---------- GIVEN RECORDS

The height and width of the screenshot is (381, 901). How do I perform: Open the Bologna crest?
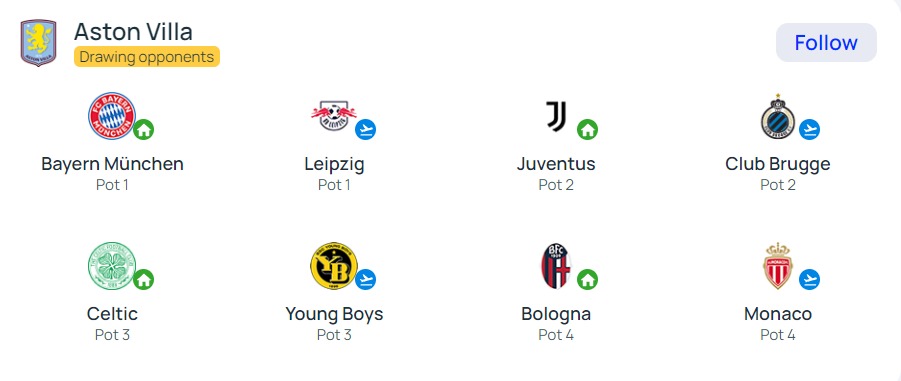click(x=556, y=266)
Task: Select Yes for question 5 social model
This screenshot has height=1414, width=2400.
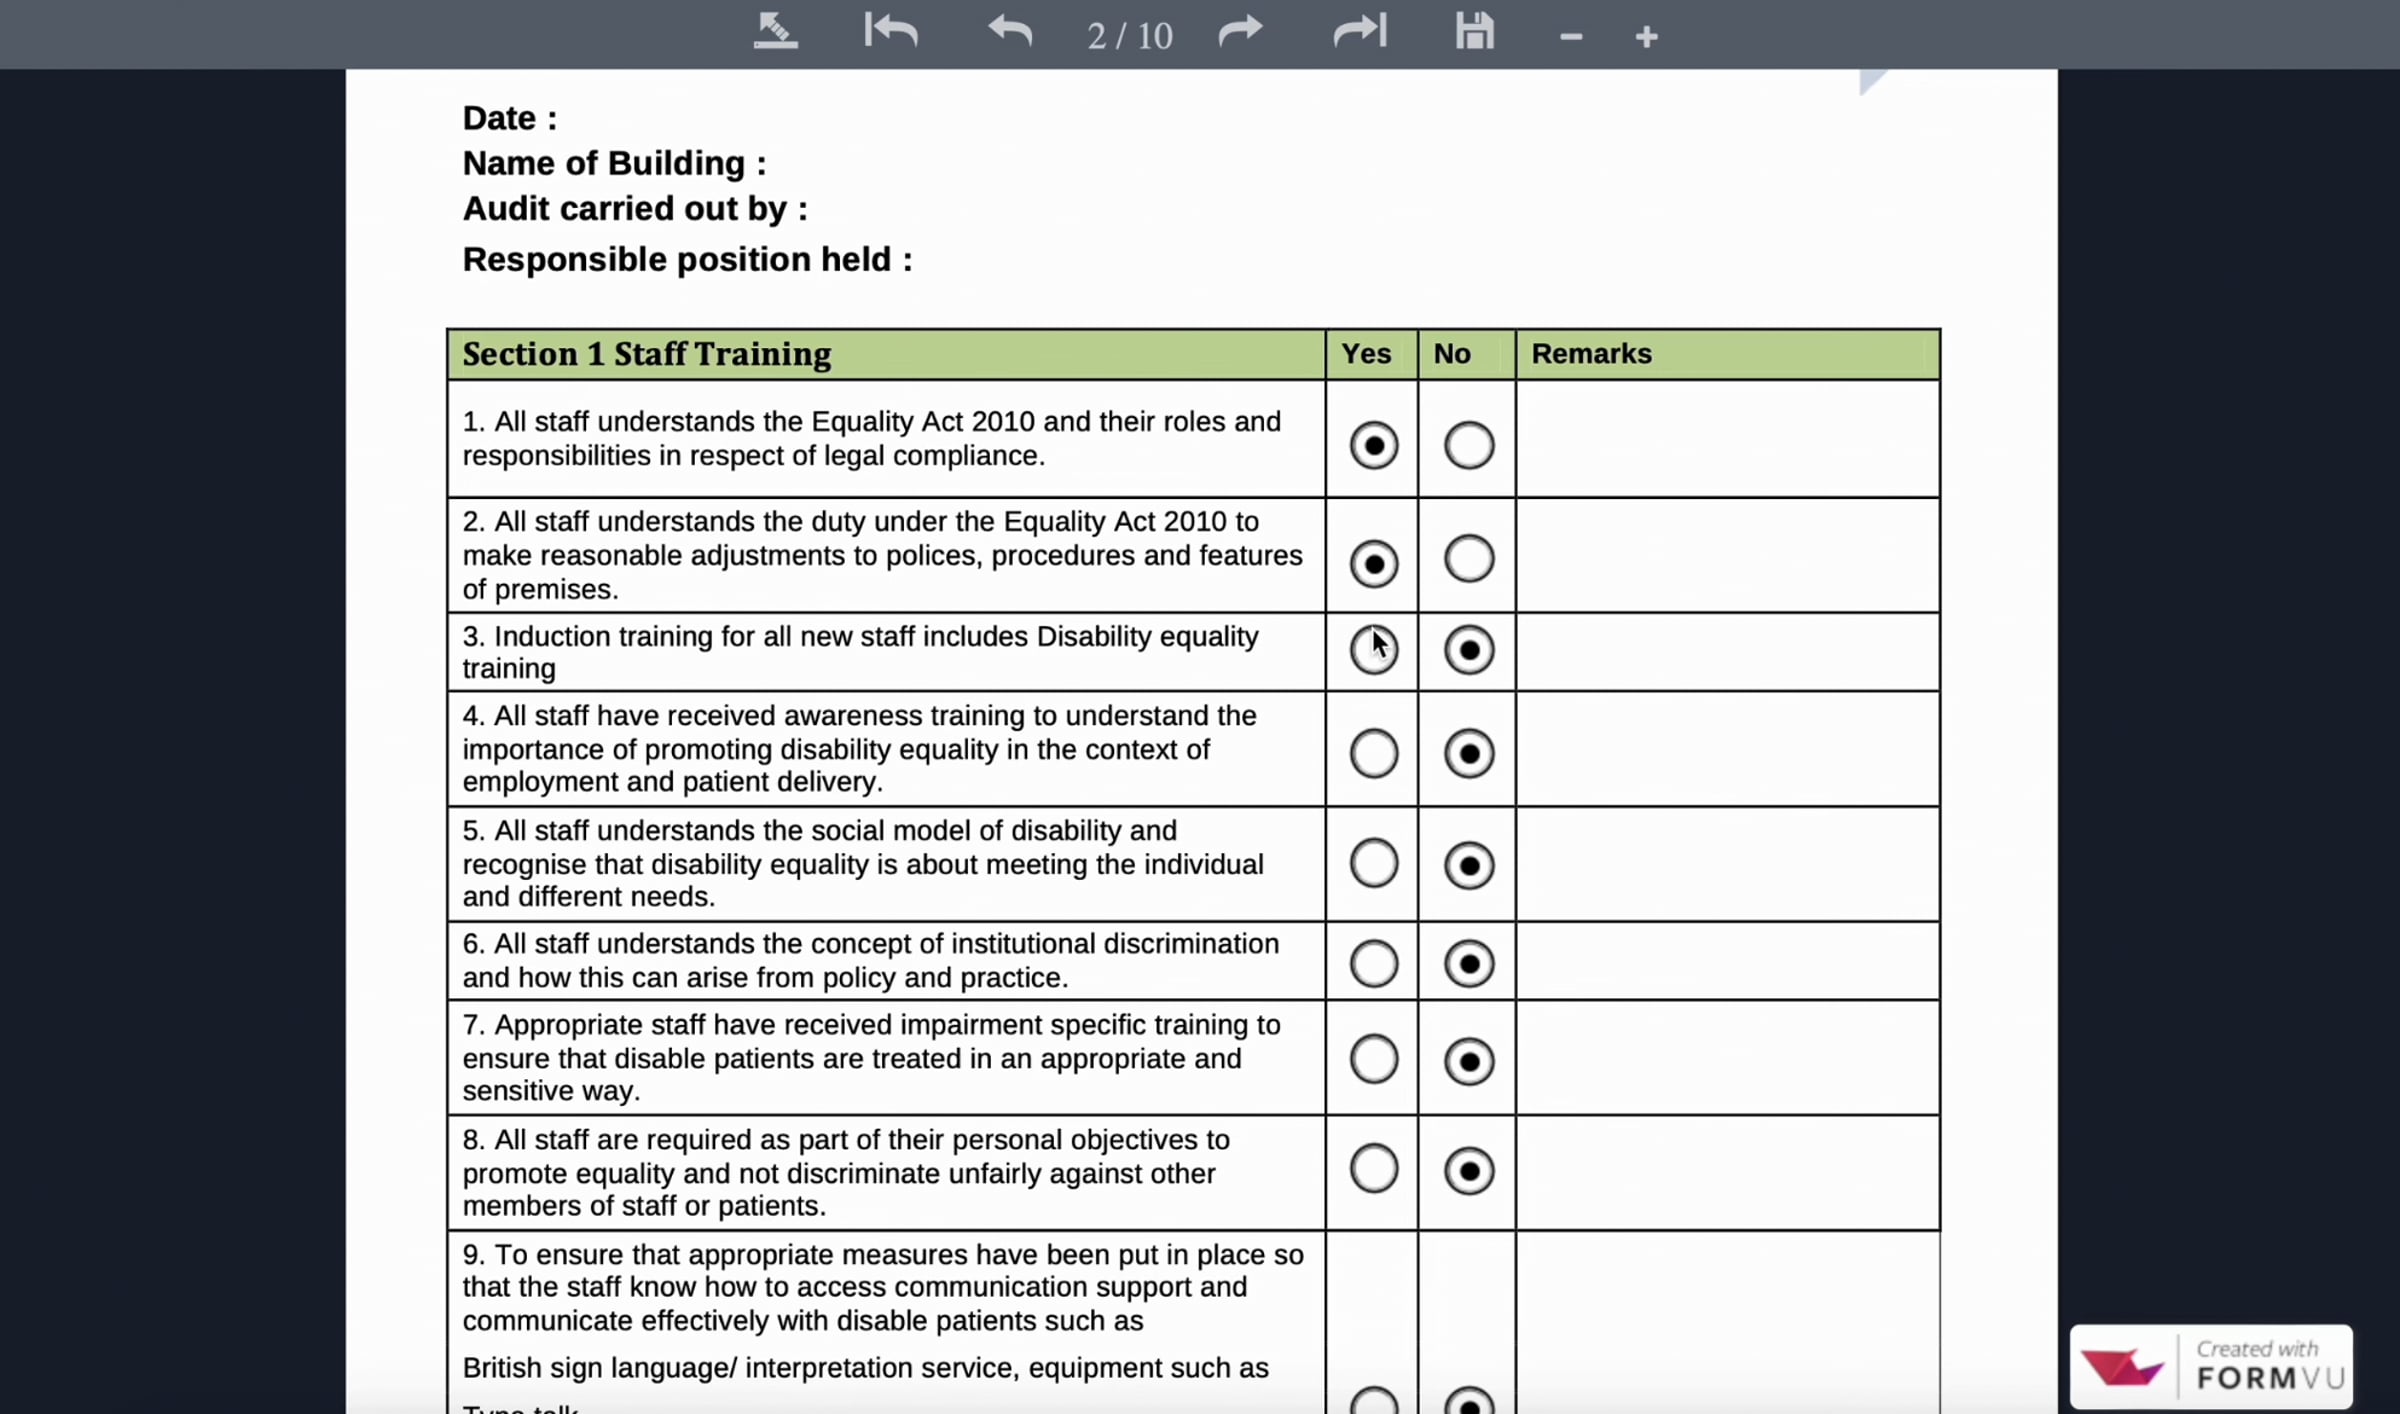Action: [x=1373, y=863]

--------------------
---------- GIVEN RECORDS

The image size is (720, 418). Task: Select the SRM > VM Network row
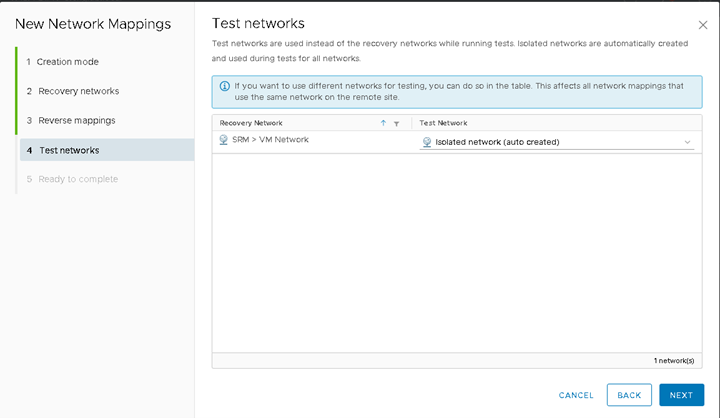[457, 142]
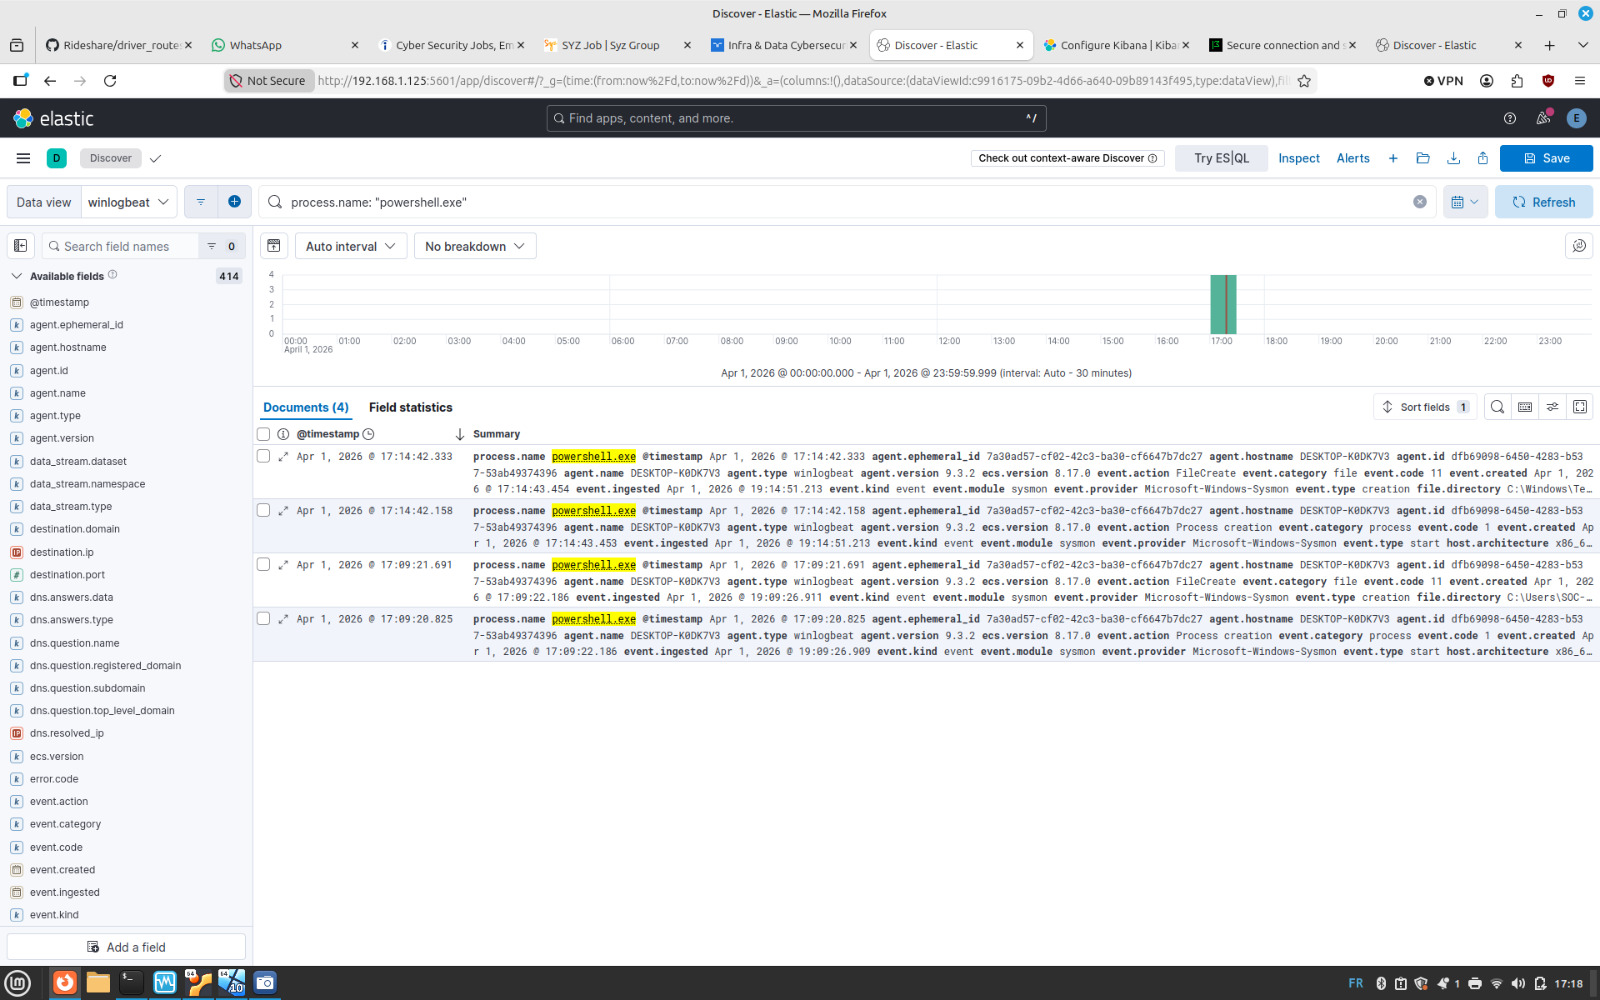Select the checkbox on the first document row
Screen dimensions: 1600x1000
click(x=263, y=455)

--------------------
---------- GIVEN RECORDS

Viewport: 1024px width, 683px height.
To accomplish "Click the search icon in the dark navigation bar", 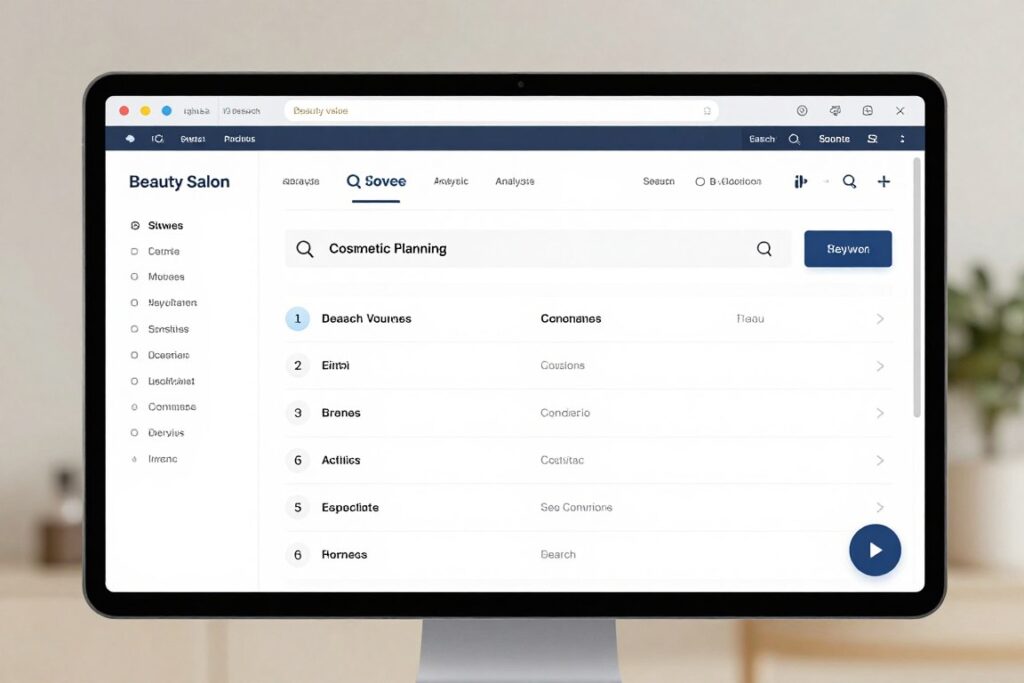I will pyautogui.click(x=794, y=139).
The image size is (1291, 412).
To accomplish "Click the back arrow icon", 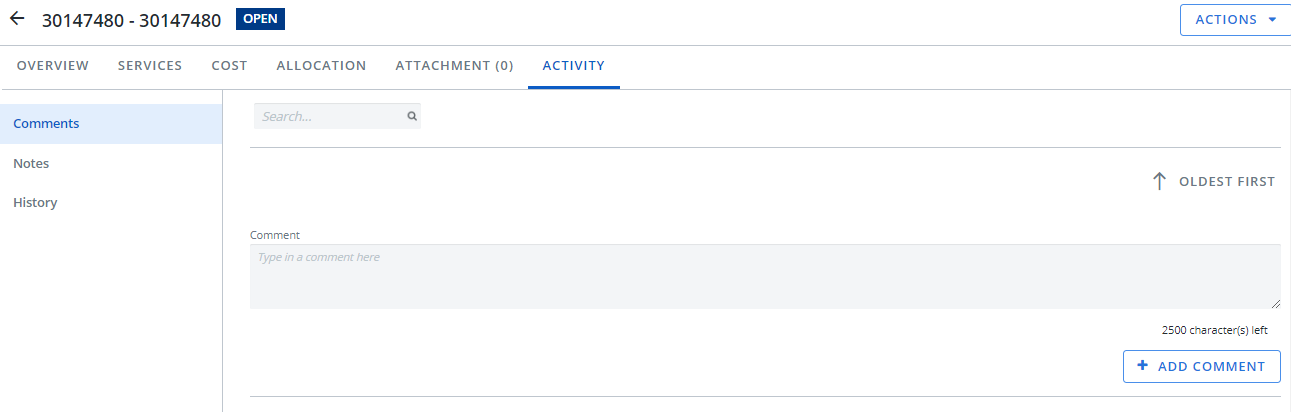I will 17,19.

--------------------

• [REQUIREMENT] Extract each line from the records above that contains the string "size".

• [SOLVED PROBLEM]
The image size is (720, 418). Task: Select the SRM > VM Network row
The image size is (1291, 412).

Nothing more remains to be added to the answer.